À Rabat, le 16 octobre 2025, le Maroc a franchi une nouvelle étape dans sa quête de souveraineté technologique. Une convention-cadre de partenariat a été signée entre le ministère de l’Industrie et du Commerce, le Conseil Ingénierie et Développement (CID) et les Centres Techniques Industriels (CTI), marquant le lancement d’un écosystème national d’ingénierie industrielle compétitif, innovant et durable.
Cet accord stratégique vise à fédérer les compétences nationales autour d’une ambition commune : faire de l’ingénierie industrielle un levier central de transformation du tissu productif marocain. En misant sur la technologie, l’innovation et la durabilité, le Royaume confirme sa volonté d’élever ses capacités industrielles à un niveau mondial, tout en consolidant son indépendance technologique.
Au cœur de cette convention, la collaboration entre le CID et les CTI occupe une place essentielle. Les deux entités s’engagent à renforcer les échanges techniques, à développer des projets conjoints et à accompagner la transition numérique, la décarbonation et la mise en œuvre d’une économie circulaire. Un volet formation ciblé est également prévu afin de renforcer les compétences des ingénieurs et techniciens marocains, considérés comme la pierre angulaire de cette nouvelle dynamique industrielle.
Le ministre de l’Industrie et du Commerce, Ryad Mezzour, a salué une avancée majeure vers « la concrétisation de la souveraineté technologique du Maroc », estimant que le pays entre dans « une nouvelle ère de l’ingénierie industrielle ». Il a rappelé le succès du Royaume dans la réalisation de ses infrastructures, succès largement attribué au rôle du CID, et appelé à reproduire cette réussite dans le secteur manufacturier.
Pour Ahmed Chalabi, directeur général du CID, cet accord s’inscrit dans la continuité de l’histoire du Conseil, fondé en 1982 et longtemps associé à la souveraineté technologique dans le domaine du BTP. « Après avoir relevé le défi des travaux publics, nous ouvrons une nouvelle page en accompagnant l’industrie manufacturière, symbole d’une deuxième phase du développement stratégique du CID », a-t-il déclaré.
Le président du Réseau des Centres Techniques Industriels Marocains (RECTIM), Abdelaziz Alazrak, a quant à lui souligné la valeur ajoutée de cette collaboration. Il a rappelé que les CTI reposent sur une gouvernance portée par les industriels eux-mêmes, avec plus de 200 chefs d’entreprises et 100 experts siégeant dans leurs conseils d’administration. Ces structures disposent déjà d’une expertise solide, rassemblant quelque 350 ingénieurs et techniciens et plus de 500 millions de dirhams d’investissements en équipements de pointe, un chiffre qui devrait atteindre prochainement un milliard de dirhams grâce aux projets en cours.
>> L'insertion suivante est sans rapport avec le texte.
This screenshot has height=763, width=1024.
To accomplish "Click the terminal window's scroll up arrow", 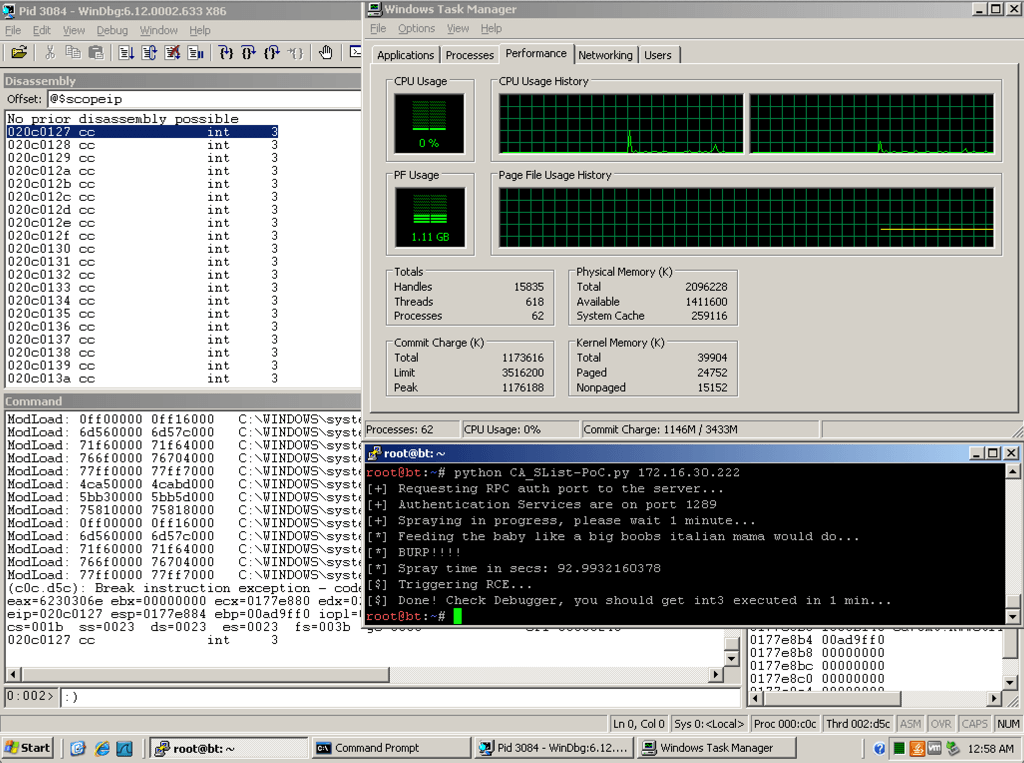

En marge de la convention-cadre, des contrats spécifiques ont été conclus entre le CID et chacun des CTI afin de préciser les modalités techniques et financières des actions à entreprendre. Parallèlement, un protocole de collaboration distinct a été signé entre le Centre Technique de la Plasturgie et du Caoutchouc (CTPC), le CID et Capgemini Engineering Maroc, filiale du groupe Capgemini, leader mondial de l’ingénierie industrielle. Ce partenariat porte sur la formation des ingénieurs marocains à la conception et au développement de pièces automobiles selon l’approche « build to print », une méthodologie qui renforce la maîtrise locale des processus de production.
Par cette initiative, le Maroc confirme son positionnement comme hub régional de l’ingénierie et de l’innovation industrielle. En investissant dans les compétences et la technologie, le Royaume trace les contours d’une souveraineté technologique durable, où l’ingénierie nationale devient moteur de compétitivité, d’emploi qualifié et de croissance à long terme.